Gradually, the staff came to know that whenever they could not find him in his office, mine was one place he was likely to be. He was so doting that he would ask his drivers to take me anywhere even when I also have an official car! Most times he came into my office, a familiar question was “Owei, you write so much, have you eaten?” If he was not convinced about my answer, he ordered food. Even when I had eaten, he insisted I share his food.

Mologe was so steep in Ijaw history, culture and tradition, that he became my consultant; free of course! The Ijaw language had many variations, and it was always a delight watching him switch from one to another. When I accompanied Mologe on official trips, I watched an artist weave tradition, whether it was before Ijaw or Urhobo monarchs or the Olu of Warri.

On such occasions, his performance was like a professional ballet dancer or an Olympic gymnastics champion. What death deprived me from learning by snatching VK, I learnt from Brother Mologe.

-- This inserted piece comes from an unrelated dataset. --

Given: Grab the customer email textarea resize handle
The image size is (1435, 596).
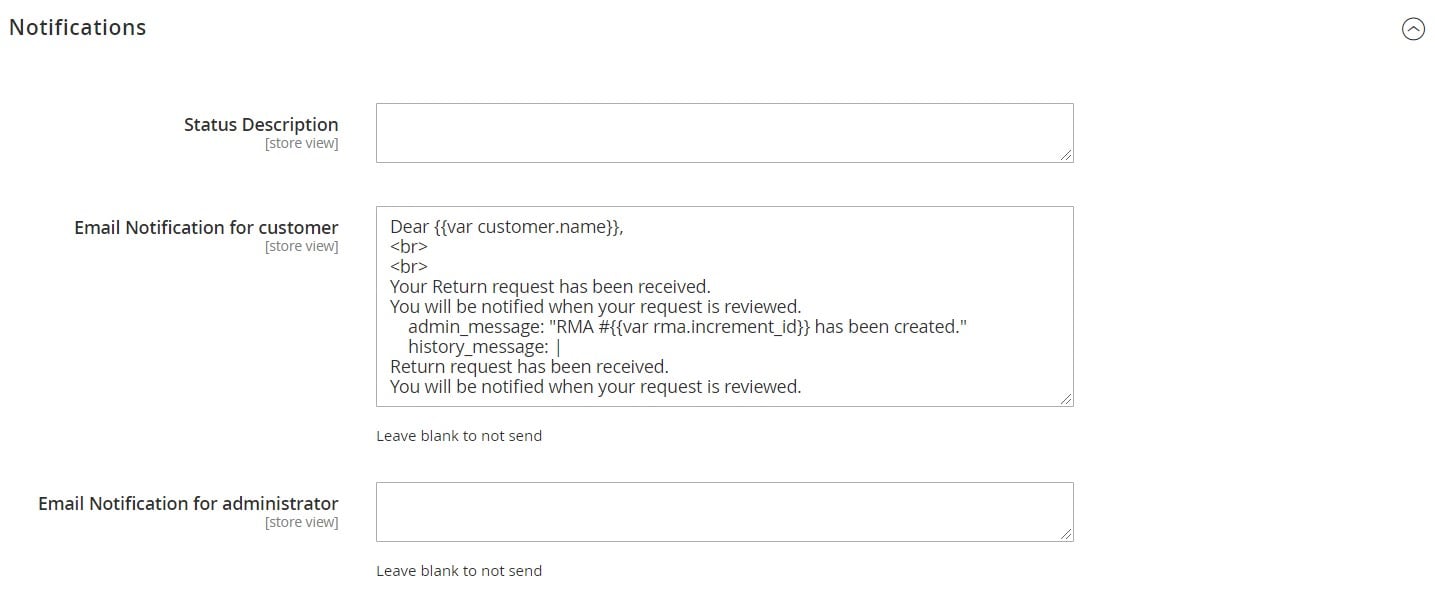Looking at the screenshot, I should 1066,399.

I had been a very restless young man, and as a student activist, visited virtually all the tertiary institutions including Schools of Nursing and Basic Studies. As a journalist for about two decades, I criss-crossed the country and thought I knew Nigeria. That was before I renewed my acquaintance with Mologe; there was no town I mentioned, he was not familiar with. In contrast, he mentioned many, I had not even heard about.

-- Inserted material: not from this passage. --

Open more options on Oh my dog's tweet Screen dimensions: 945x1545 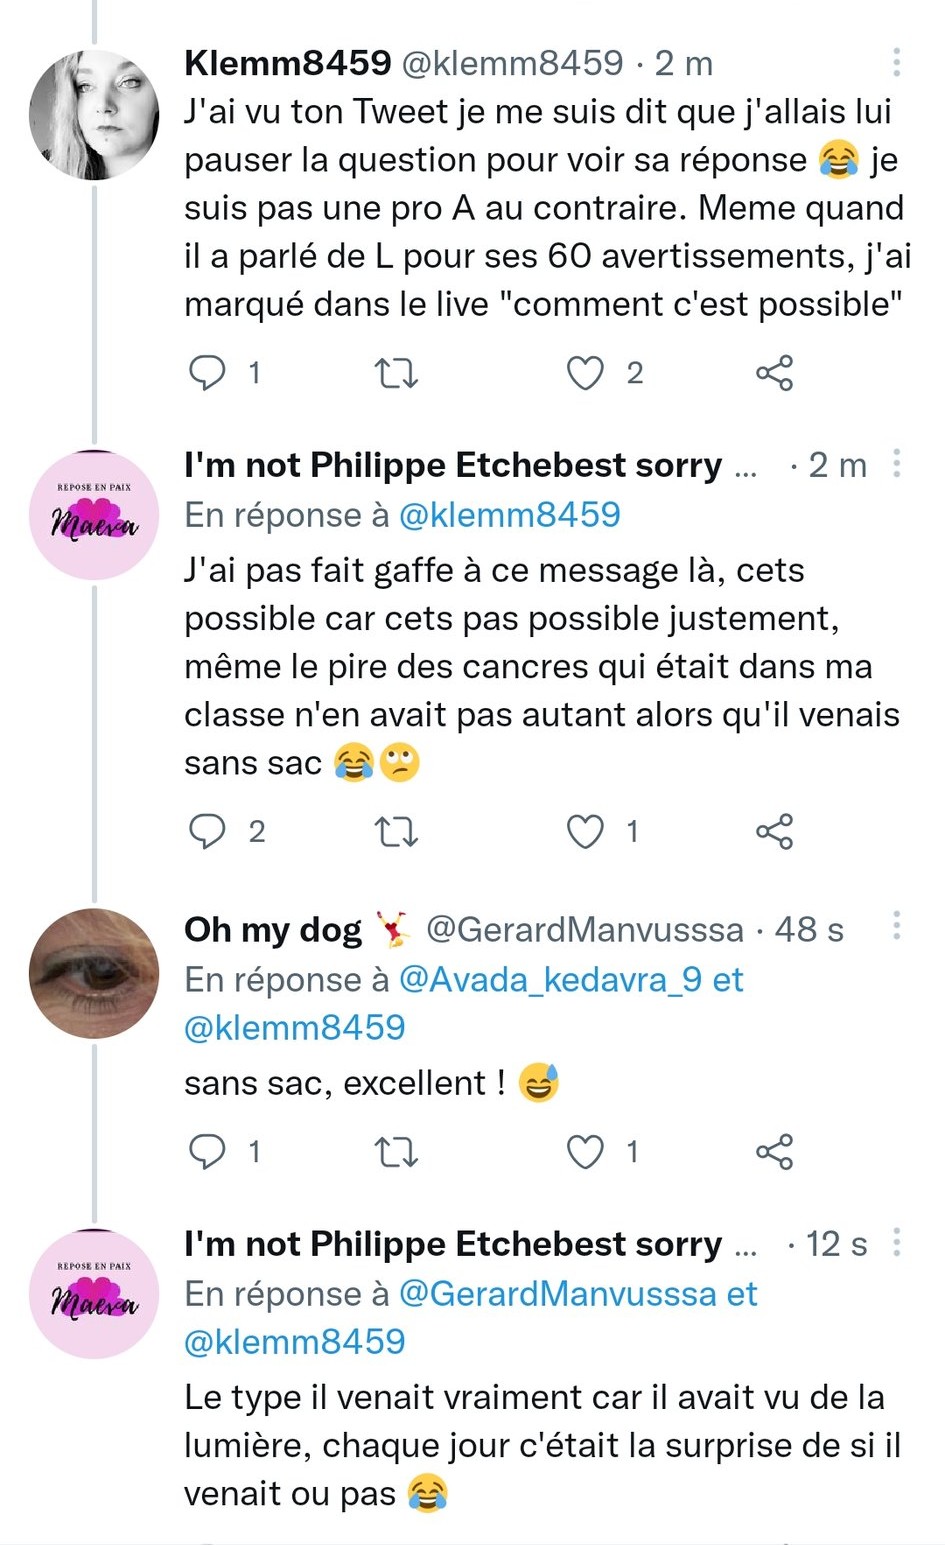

As the struggle against Boko Haram terrorists progressed in the North-East with one village or town contested, I would go to him to find out about such places and he was sure to know. He had been Deputy Controller-General of the Immigration Services and worked across the country. But that was not why he was an expert on Nigerian towns and borders; he had a passion for it, studied them and quite often, visited, going far beyond the call of duty. Apart from Professor Anthony Ashiwaju, he was the only other expert on borders I knew.

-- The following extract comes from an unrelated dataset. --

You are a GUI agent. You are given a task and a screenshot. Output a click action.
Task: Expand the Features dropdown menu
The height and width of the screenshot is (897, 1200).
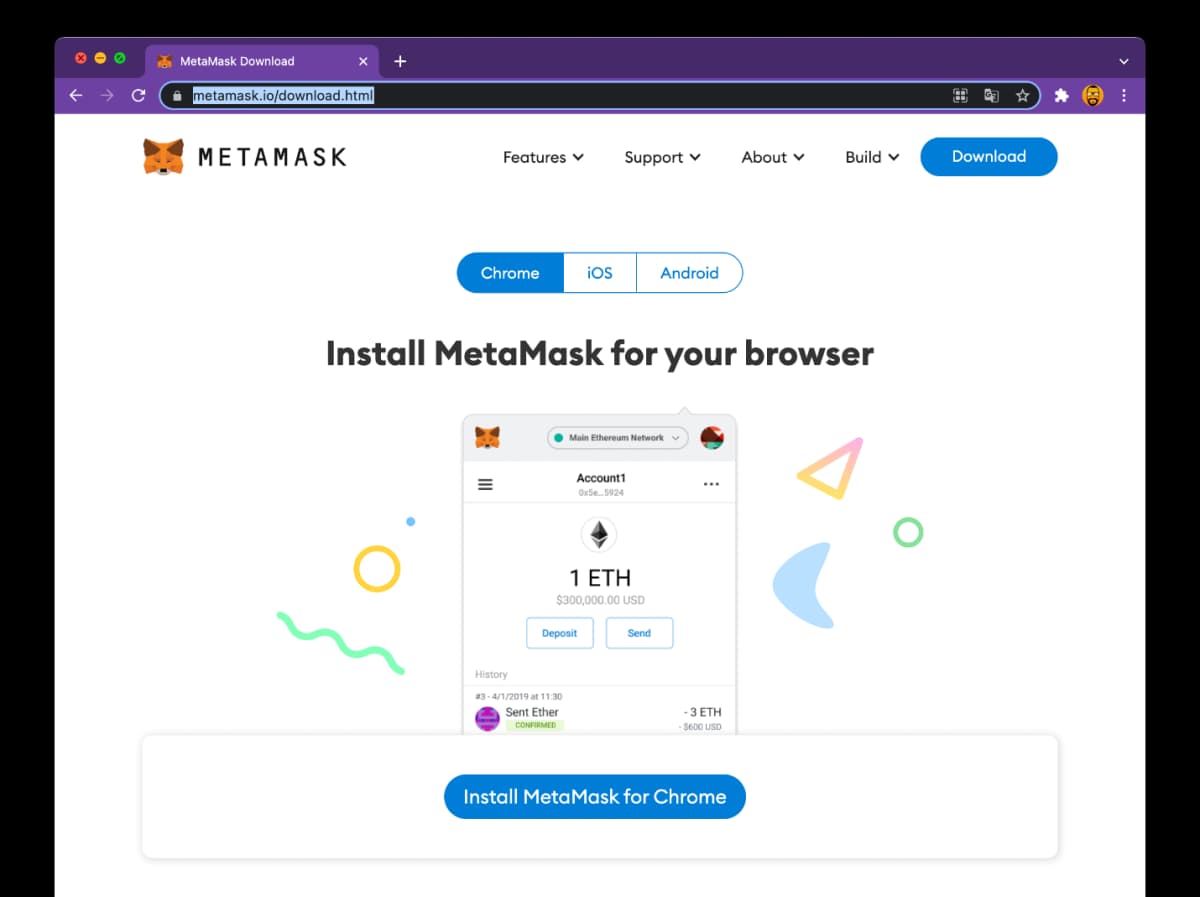click(543, 157)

In 2017, my old Comrade, Abdulkadir Isa, a retired Immigration officer visited me from Kano. I asked whether he knew Mologe. He shot up, inquired if I meant the retired DCG, I confirmed. He said he knew the name in service, but never met him.”He is the expert on borders in the Immigration”. When I told him Mologe had an office upstairs, he insisted we go see him immediately. After introducing them, Isa did not come down with me. Such was the attraction of Mologe.

I asked him why he did not write a book on our borders only to discover that he had a big manuscript. He also told me about a project on the electronic mapping of our borders especially the North-East he was involved in under the Federal Government with some foreign experts. His regret was that after his retirement, the project seemed to have died.

On January 26, I called his wife’s number, he picked. We discussed. Three days later, I called and the wife informed me that he had been hospitalised.

About midnight Monday, January 30, 2018, the elder brother I did not know I had, passed on. He is to be interred in Patani on March 2. I realised that even if nature gave us two pairs of body parts, both can be lost.